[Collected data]
━━━━━━━━━━━━━━━━

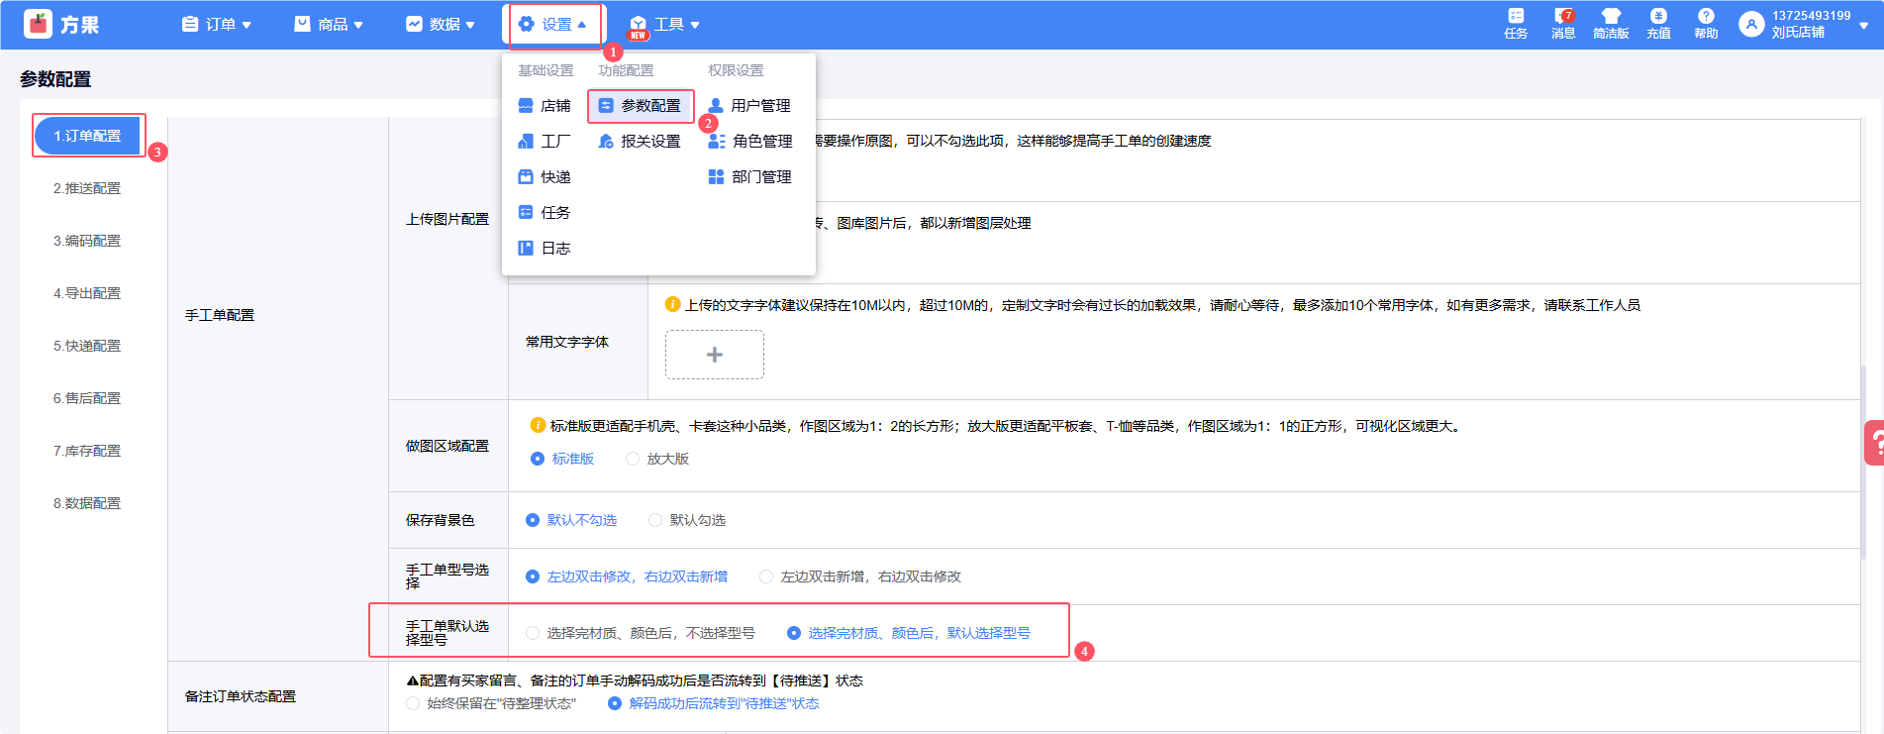The width and height of the screenshot is (1884, 734).
Task: Open the 工具 dropdown menu
Action: click(665, 25)
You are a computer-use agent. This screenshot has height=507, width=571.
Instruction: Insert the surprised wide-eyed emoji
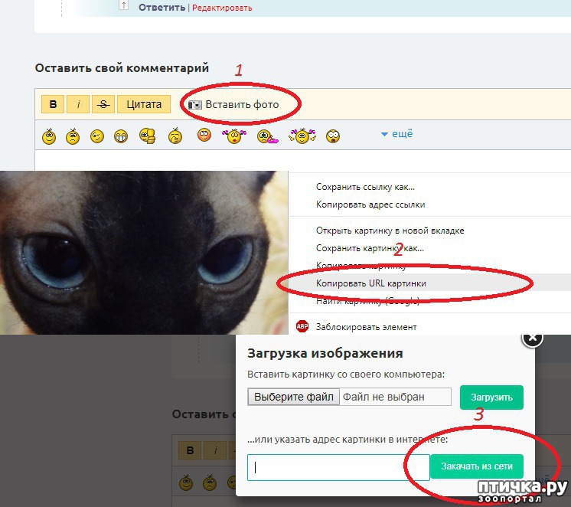[333, 136]

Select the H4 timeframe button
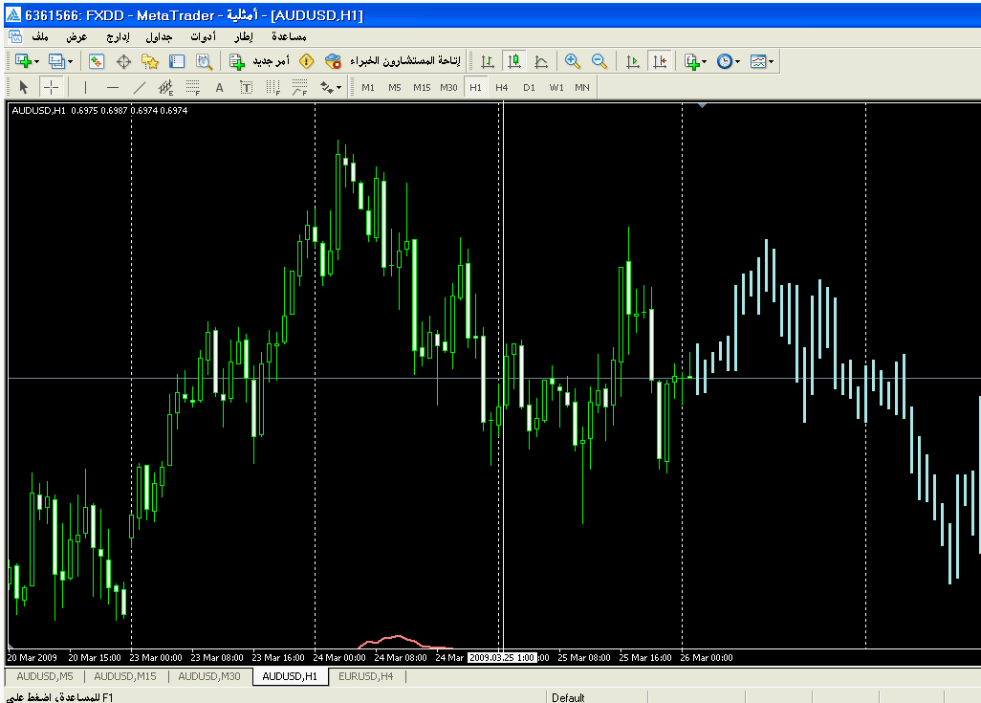point(502,88)
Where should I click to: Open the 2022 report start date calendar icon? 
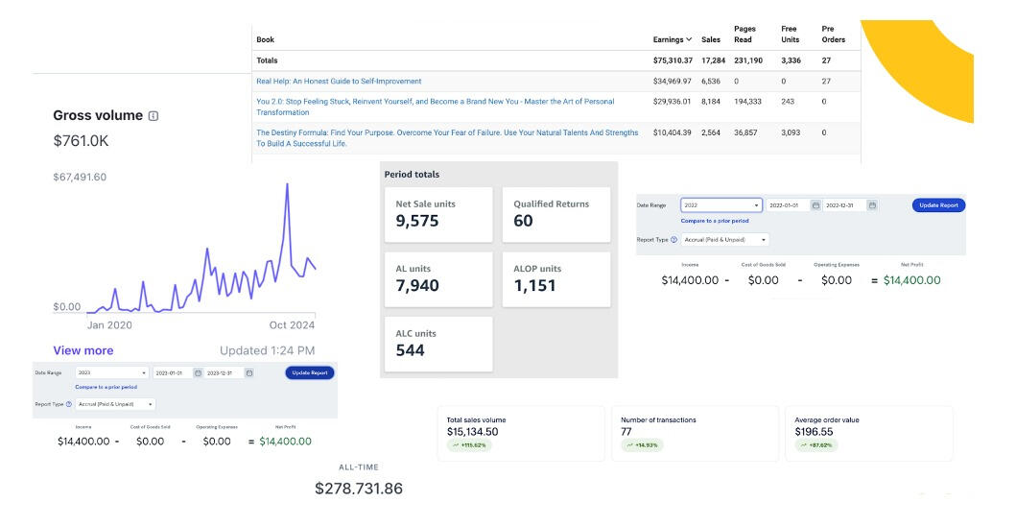[x=815, y=205]
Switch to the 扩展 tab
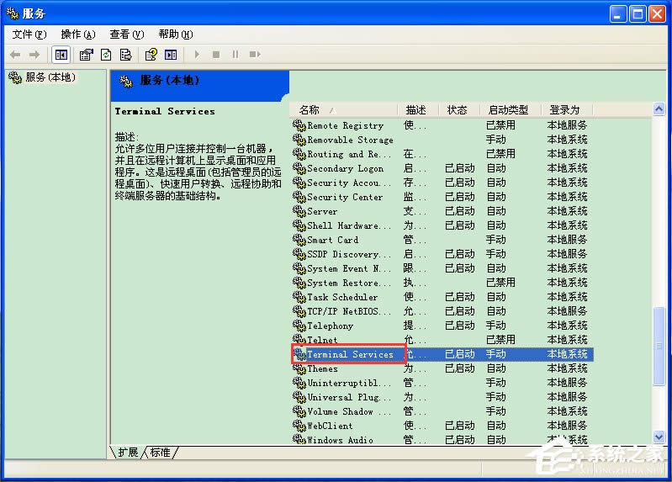This screenshot has width=672, height=482. (128, 453)
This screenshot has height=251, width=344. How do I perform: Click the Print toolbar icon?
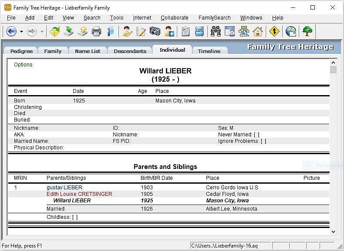96,31
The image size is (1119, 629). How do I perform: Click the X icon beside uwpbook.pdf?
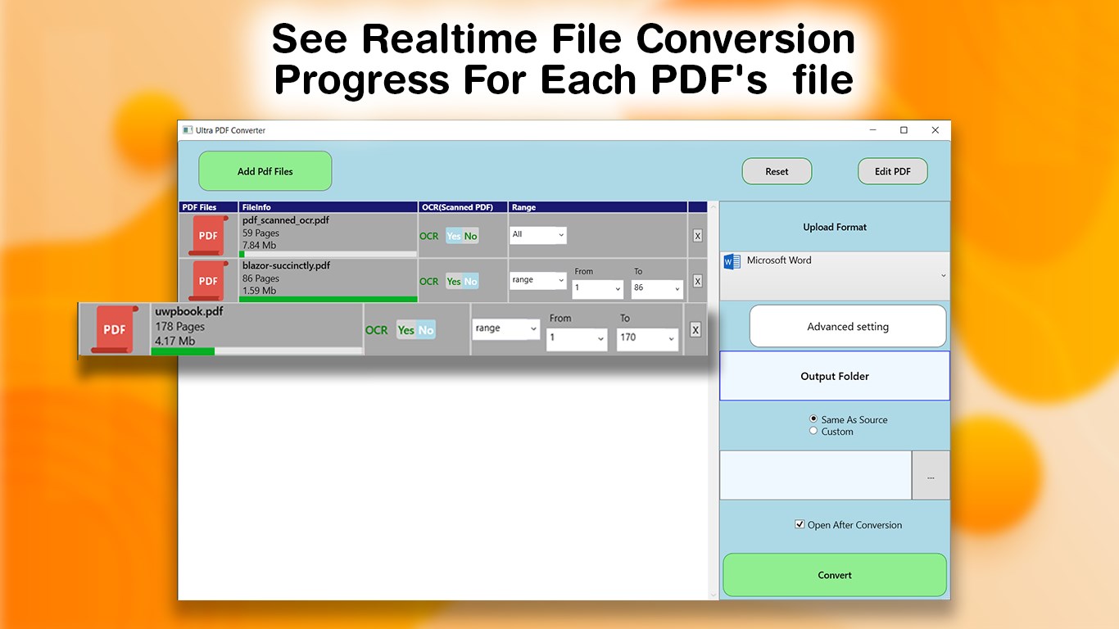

━━━━━━━━━━━━━━━━

Task description »
Please print exactly the lines from the line containing "You are a computer-use" through the end of the records above, both included, leaving out every picture.

Output »
You are a computer-use agent. This screenshot has height=507, width=571.
Instruction: Insert the surprised wide-eyed emoji
[333, 136]

Select the H4 timeframe button
point(502,88)
Where should I click to: Open the 2022 report start date calendar icon? 
[x=815, y=205]
Switch to the 扩展 tab
This screenshot has width=672, height=482. (128, 453)
This screenshot has height=251, width=344. How do I perform: Click the Print toolbar icon?
96,31
The image size is (1119, 629). How do I perform: Click the X icon beside uwpbook.pdf?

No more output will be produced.